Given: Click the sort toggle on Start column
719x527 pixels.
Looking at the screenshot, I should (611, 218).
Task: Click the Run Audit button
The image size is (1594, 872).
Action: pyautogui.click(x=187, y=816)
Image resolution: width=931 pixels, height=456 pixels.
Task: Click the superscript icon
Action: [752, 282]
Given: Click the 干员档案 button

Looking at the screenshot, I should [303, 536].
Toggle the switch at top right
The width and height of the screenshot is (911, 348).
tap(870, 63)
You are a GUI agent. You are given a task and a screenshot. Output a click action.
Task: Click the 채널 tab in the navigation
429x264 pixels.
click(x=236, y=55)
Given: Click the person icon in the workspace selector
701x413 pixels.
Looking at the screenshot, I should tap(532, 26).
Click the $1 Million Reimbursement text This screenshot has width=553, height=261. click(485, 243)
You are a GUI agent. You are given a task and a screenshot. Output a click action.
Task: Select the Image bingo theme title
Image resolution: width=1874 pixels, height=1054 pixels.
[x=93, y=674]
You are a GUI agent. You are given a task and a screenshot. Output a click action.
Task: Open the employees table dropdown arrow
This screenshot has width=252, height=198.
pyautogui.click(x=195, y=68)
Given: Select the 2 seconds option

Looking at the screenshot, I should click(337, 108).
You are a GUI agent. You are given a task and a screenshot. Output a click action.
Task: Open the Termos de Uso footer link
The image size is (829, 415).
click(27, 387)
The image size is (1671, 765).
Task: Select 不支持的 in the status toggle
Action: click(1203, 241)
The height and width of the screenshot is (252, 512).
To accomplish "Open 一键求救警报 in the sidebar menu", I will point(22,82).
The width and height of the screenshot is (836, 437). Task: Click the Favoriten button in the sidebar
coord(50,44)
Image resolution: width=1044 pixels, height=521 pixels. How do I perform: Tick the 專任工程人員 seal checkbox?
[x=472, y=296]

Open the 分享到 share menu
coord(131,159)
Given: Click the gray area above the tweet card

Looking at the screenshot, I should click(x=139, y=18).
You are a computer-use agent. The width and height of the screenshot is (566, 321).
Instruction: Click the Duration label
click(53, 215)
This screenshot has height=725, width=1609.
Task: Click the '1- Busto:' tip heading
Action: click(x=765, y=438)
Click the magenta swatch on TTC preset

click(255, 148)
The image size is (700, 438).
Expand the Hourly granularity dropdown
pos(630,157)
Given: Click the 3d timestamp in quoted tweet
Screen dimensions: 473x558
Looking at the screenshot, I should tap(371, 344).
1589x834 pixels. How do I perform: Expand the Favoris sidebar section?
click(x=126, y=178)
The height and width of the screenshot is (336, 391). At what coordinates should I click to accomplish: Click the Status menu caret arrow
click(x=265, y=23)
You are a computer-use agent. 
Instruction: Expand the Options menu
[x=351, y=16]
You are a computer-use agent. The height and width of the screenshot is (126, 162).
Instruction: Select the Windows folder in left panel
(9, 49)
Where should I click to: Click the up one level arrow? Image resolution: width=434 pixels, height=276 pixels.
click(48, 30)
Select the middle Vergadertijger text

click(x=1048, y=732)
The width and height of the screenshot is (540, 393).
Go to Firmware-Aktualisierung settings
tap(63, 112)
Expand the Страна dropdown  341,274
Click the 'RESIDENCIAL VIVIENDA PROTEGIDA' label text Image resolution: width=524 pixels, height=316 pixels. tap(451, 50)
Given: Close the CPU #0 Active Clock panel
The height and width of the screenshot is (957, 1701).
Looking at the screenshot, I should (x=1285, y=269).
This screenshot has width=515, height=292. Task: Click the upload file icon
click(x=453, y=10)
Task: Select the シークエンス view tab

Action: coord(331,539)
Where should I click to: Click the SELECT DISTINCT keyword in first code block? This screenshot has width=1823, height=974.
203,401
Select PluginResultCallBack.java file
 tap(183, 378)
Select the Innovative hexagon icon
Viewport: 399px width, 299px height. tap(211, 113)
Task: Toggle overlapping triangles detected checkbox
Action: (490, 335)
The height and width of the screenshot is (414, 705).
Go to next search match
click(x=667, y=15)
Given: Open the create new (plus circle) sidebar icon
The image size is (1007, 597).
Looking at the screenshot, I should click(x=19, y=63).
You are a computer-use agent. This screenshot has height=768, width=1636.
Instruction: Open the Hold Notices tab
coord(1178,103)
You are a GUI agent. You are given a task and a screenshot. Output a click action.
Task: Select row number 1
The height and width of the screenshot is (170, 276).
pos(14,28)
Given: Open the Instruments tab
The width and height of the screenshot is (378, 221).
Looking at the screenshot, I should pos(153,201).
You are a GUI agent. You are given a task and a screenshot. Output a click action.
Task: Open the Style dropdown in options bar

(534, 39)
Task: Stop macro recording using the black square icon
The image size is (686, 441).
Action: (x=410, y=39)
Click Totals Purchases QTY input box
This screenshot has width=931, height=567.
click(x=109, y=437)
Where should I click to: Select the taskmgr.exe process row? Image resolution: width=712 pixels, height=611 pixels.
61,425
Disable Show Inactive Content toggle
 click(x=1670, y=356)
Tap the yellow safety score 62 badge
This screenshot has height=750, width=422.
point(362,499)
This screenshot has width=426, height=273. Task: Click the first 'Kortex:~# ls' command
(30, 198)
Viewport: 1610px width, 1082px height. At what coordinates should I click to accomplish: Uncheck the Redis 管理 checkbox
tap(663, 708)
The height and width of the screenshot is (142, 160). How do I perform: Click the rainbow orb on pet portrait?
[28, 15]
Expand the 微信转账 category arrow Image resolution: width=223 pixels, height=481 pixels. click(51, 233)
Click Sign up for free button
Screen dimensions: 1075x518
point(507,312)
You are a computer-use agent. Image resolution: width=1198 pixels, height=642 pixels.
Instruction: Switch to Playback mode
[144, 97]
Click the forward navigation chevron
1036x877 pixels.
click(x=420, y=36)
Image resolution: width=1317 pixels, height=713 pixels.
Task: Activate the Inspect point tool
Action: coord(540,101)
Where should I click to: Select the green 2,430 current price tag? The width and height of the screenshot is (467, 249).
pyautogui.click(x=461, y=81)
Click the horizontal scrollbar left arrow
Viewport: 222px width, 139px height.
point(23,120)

■ ■ ■

Give the rows above as a JSON list of strings, with one string per line and any blank lines left out.

[
  "Given: Click the sort toggle on Start column",
  "719x527 pixels.",
  "Looking at the screenshot, I should (611, 218).",
  "Task: Click the Run Audit button",
  "The image size is (1594, 872).",
  "Action: pyautogui.click(x=187, y=816)",
  "Image resolution: width=931 pixels, height=456 pixels.",
  "Task: Click the superscript icon",
  "Action: [752, 282]",
  "Given: Click the 干员档案 button",
  "Looking at the screenshot, I should [303, 536].",
  "Toggle the switch at top right",
  "The width and height of the screenshot is (911, 348).",
  "tap(870, 63)",
  "You are a GUI agent. You are given a task and a screenshot. Output a click action.",
  "Task: Click the 채널 tab in the navigation",
  "429x264 pixels.",
  "click(x=236, y=55)",
  "Given: Click the person icon in the workspace selector",
  "701x413 pixels.",
  "Looking at the screenshot, I should tap(532, 26).",
  "Click the $1 Million Reimbursement text This screenshot has width=553, height=261. click(485, 243)",
  "You are a GUI agent. You are given a task and a screenshot. Output a click action.",
  "Task: Select the Image bingo theme title",
  "Image resolution: width=1874 pixels, height=1054 pixels.",
  "[x=93, y=674]",
  "You are a GUI agent. You are given a task and a screenshot. Output a click action.",
  "Task: Open the employees table dropdown arrow",
  "This screenshot has width=252, height=198.",
  "pyautogui.click(x=195, y=68)",
  "Given: Select the 2 seconds option",
  "Looking at the screenshot, I should click(337, 108).",
  "You are a GUI agent. You are given a task and a screenshot. Output a click action.",
  "Task: Open the Termos de Uso footer link",
  "The image size is (829, 415).",
  "click(27, 387)",
  "The image size is (1671, 765).",
  "Task: Select 不支持的 in the status toggle",
  "Action: click(1203, 241)",
  "The height and width of the screenshot is (252, 512).",
  "To accomplish \"Open 一键求救警报 in the sidebar menu\", I will point(22,82).",
  "The width and height of the screenshot is (836, 437). Task: Click the Favoriten button in the sidebar",
  "coord(50,44)",
  "Image resolution: width=1044 pixels, height=521 pixels. How do I perform: Tick the 專任工程人員 seal checkbox?",
  "[x=472, y=296]",
  "Open the 分享到 share menu",
  "coord(131,159)",
  "Given: Click the gray area above the tweet card",
  "Looking at the screenshot, I should click(x=139, y=18).",
  "You are a computer-use agent. The width and height of the screenshot is (566, 321).",
  "Instruction: Click the Duration label",
  "click(53, 215)",
  "This screenshot has height=725, width=1609.",
  "Task: Click the '1- Busto:' tip heading",
  "Action: click(x=765, y=438)",
  "Click the magenta swatch on TTC preset",
  "click(255, 148)",
  "The image size is (700, 438).",
  "Expand the Hourly granularity dropdown",
  "pos(630,157)",
  "Given: Click the 3d timestamp in quoted tweet",
  "Screen dimensions: 473x558",
  "Looking at the screenshot, I should tap(371, 344).",
  "1589x834 pixels. How do I perform: Expand the Favoris sidebar section?",
  "click(x=126, y=178)",
  "The height and width of the screenshot is (336, 391). At what coordinates should I click to accomplish: Click the Status menu caret arrow",
  "click(x=265, y=23)",
  "You are a computer-use agent. ",
  "Instruction: Expand the Options menu",
  "[x=351, y=16]",
  "You are a computer-use agent. The height and width of the screenshot is (126, 162).",
  "Instruction: Select the Windows folder in left panel",
  "(9, 49)",
  "Where should I click to: Click the up one level arrow? Image resolution: width=434 pixels, height=276 pixels.",
  "click(48, 30)",
  "Select the middle Vergadertijger text",
  "click(x=1048, y=732)",
  "The width and height of the screenshot is (540, 393).",
  "Go to Firmware-Aktualisierung settings",
  "tap(63, 112)",
  "Expand the Страна dropdown  341,274",
  "Click the 'RESIDENCIAL VIVIENDA PROTEGIDA' label text Image resolution: width=524 pixels, height=316 pixels. tap(451, 50)",
  "Given: Close the CPU #0 Active Clock panel",
  "The height and width of the screenshot is (957, 1701).",
  "Looking at the screenshot, I should (x=1285, y=269).",
  "This screenshot has width=515, height=292. Task: Click the upload file icon",
  "click(x=453, y=10)",
  "Task: Select the シークエンス view tab",
  "Action: coord(331,539)",
  "Where should I click to: Click the SELECT DISTINCT keyword in first code block? This screenshot has width=1823, height=974.",
  "203,401",
  "Select PluginResultCallBack.java file",
  " tap(183, 378)",
  "Select the Innovative hexagon icon",
  "Viewport: 399px width, 299px height. tap(211, 113)",
  "Task: Toggle overlapping triangles detected checkbox",
  "Action: (490, 335)",
  "The height and width of the screenshot is (414, 705).",
  "Go to next search match",
  "click(x=667, y=15)",
  "Given: Open the create new (plus circle) sidebar icon",
  "The image size is (1007, 597).",
  "Looking at the screenshot, I should click(x=19, y=63).",
  "You are a computer-use agent. This screenshot has height=768, width=1636.",
  "Instruction: Open the Hold Notices tab",
  "coord(1178,103)",
  "You are a GUI agent. You are given a task and a screenshot. Output a click action.",
  "Task: Select row number 1",
  "The height and width of the screenshot is (170, 276).",
  "pos(14,28)",
  "Given: Open the Instruments tab",
  "The width and height of the screenshot is (378, 221).",
  "Looking at the screenshot, I should pos(153,201).",
  "You are a GUI agent. You are given a task and a screenshot. Output a click action.",
  "Task: Open the Style dropdown in options bar",
  "(534, 39)",
  "Task: Stop macro recording using the black square icon",
  "The image size is (686, 441).",
  "Action: (x=410, y=39)",
  "Click Totals Purchases QTY input box",
  "This screenshot has width=931, height=567.",
  "click(x=109, y=437)",
  "Where should I click to: Select the taskmgr.exe process row? Image resolution: width=712 pixels, height=611 pixels.",
  "61,425",
  "Disable Show Inactive Content toggle",
  " click(x=1670, y=356)",
  "Tap the yellow safety score 62 badge",
  "This screenshot has height=750, width=422.",
  "point(362,499)",
  "This screenshot has width=426, height=273. Task: Click the first 'Kortex:~# ls' command",
  "(30, 198)",
  "Viewport: 1610px width, 1082px height. At what coordinates should I click to accomplish: Uncheck the Redis 管理 checkbox",
  "tap(663, 708)",
  "The height and width of the screenshot is (142, 160). How do I perform: Click the rainbow orb on pet portrait?",
  "[28, 15]",
  "Expand the 微信转账 category arrow Image resolution: width=223 pixels, height=481 pixels. click(51, 233)",
  "Click Sign up for free button",
  "Screen dimensions: 1075x518",
  "point(507,312)",
  "You are a computer-use agent. Image resolution: width=1198 pixels, height=642 pixels.",
  "Instruction: Switch to Playback mode",
  "[144, 97]",
  "Click the forward navigation chevron",
  "1036x877 pixels.",
  "click(x=420, y=36)",
  "Image resolution: width=1317 pixels, height=713 pixels.",
  "Task: Activate the Inspect point tool",
  "Action: coord(540,101)",
  "Where should I click to: Select the green 2,430 current price tag? The width and height of the screenshot is (467, 249).",
  "pyautogui.click(x=461, y=81)",
  "Click the horizontal scrollbar left arrow",
  "Viewport: 222px width, 139px height.",
  "point(23,120)"
]